# Exercise goal
When you answer, restate the entries below without altering anything.

[Stored data]
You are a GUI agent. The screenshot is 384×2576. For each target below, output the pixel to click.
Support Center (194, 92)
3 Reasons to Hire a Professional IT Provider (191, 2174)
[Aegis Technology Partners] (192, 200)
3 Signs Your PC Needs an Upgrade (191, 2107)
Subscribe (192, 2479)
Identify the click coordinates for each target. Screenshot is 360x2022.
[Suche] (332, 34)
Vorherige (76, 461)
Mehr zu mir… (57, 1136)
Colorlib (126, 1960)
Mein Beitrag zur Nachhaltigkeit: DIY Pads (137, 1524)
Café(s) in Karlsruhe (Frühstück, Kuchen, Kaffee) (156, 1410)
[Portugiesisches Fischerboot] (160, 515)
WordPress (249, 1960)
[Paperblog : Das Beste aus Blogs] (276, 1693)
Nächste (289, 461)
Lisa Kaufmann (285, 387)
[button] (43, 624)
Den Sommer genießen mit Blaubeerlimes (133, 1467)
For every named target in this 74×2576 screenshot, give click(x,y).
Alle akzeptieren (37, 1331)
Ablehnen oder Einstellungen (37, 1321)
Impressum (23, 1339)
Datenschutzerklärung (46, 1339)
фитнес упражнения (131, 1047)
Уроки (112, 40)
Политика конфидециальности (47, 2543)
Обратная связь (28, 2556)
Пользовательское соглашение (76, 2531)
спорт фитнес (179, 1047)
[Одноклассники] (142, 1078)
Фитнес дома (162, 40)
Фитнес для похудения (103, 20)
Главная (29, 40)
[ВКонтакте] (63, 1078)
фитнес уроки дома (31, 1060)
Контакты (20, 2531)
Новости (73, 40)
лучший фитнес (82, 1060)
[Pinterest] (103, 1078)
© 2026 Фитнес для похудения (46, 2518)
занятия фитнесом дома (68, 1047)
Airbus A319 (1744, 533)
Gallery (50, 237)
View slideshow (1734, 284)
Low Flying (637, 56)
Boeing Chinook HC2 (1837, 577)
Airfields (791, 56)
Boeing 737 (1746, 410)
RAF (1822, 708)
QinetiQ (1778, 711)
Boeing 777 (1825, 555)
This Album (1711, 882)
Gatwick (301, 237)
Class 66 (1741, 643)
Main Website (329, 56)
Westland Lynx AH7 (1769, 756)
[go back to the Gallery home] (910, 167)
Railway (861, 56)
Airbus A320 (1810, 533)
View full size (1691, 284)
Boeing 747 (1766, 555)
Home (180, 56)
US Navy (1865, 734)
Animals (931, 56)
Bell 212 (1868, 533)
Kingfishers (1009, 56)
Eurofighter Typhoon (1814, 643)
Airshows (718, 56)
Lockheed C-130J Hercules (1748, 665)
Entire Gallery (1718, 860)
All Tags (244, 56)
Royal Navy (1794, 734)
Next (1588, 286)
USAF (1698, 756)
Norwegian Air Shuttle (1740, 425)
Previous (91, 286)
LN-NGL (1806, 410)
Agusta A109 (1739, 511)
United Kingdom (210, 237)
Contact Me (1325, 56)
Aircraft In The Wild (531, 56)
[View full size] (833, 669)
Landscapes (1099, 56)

# Written response
You are a GUI agent. The screenshot is 384×2576. For each target below, output the pixel to click.
Support Center (194, 92)
3 Reasons to Hire a Professional IT Provider (191, 2174)
[Aegis Technology Partners] (192, 200)
3 Signs Your PC Needs an Upgrade (191, 2107)
Subscribe (192, 2479)
Identify the click coordinates for each target. Screenshot is 360x2022.
[Suche] (332, 34)
Vorherige (76, 461)
Mehr zu mir… (57, 1136)
Colorlib (126, 1960)
Mein Beitrag zur Nachhaltigkeit: DIY Pads (137, 1524)
Café(s) in Karlsruhe (Frühstück, Kuchen, Kaffee) (156, 1410)
[Portugiesisches Fischerboot] (160, 515)
WordPress (249, 1960)
[Paperblog : Das Beste aus Blogs] (276, 1693)
Nächste (289, 461)
Lisa Kaufmann (285, 387)
[button] (43, 624)
Den Sommer genießen mit Blaubeerlimes (133, 1467)
For every named target in this 74×2576 screenshot, give click(x,y).
Alle akzeptieren (37, 1331)
Ablehnen oder Einstellungen (37, 1321)
Impressum (23, 1339)
Datenschutzerklärung (46, 1339)
фитнес упражнения (131, 1047)
Уроки (112, 40)
Политика конфидециальности (47, 2543)
Обратная связь (28, 2556)
Пользовательское соглашение (76, 2531)
спорт фитнес (179, 1047)
[Одноклассники] (142, 1078)
Фитнес дома (162, 40)
Фитнес для похудения (103, 20)
Главная (29, 40)
[ВКонтакте] (63, 1078)
фитнес уроки дома (31, 1060)
Контакты (20, 2531)
Новости (73, 40)
лучший фитнес (82, 1060)
[Pinterest] (103, 1078)
© 2026 Фитнес для похудения (46, 2518)
занятия фитнесом дома (68, 1047)
Airbus A319 (1744, 533)
Gallery (50, 237)
View slideshow (1734, 284)
Low Flying (637, 56)
Boeing Chinook HC2 (1837, 577)
Airfields (791, 56)
Boeing 737 (1746, 410)
RAF (1822, 708)
QinetiQ (1778, 711)
Boeing 777 (1825, 555)
This Album (1711, 882)
Gatwick (301, 237)
Class 66 (1741, 643)
Main Website (329, 56)
Westland Lynx AH7 (1769, 756)
[go back to the Gallery home] (910, 167)
Railway (861, 56)
Airbus A320 (1810, 533)
View full size (1691, 284)
Boeing 747 (1766, 555)
Home (180, 56)
US Navy (1865, 734)
Animals (931, 56)
Bell 212 (1868, 533)
Kingfishers (1009, 56)
Eurofighter Typhoon (1814, 643)
Airshows (718, 56)
Lockheed C-130J Hercules (1748, 665)
Entire Gallery (1718, 860)
All Tags (244, 56)
Royal Navy (1794, 734)
Next (1588, 286)
USAF (1698, 756)
Norwegian Air Shuttle (1740, 425)
Previous (91, 286)
LN-NGL (1806, 410)
Agusta A109 (1739, 511)
United Kingdom (210, 237)
Contact Me (1325, 56)
Aircraft In The Wild (531, 56)
[View full size] (833, 669)
Landscapes (1099, 56)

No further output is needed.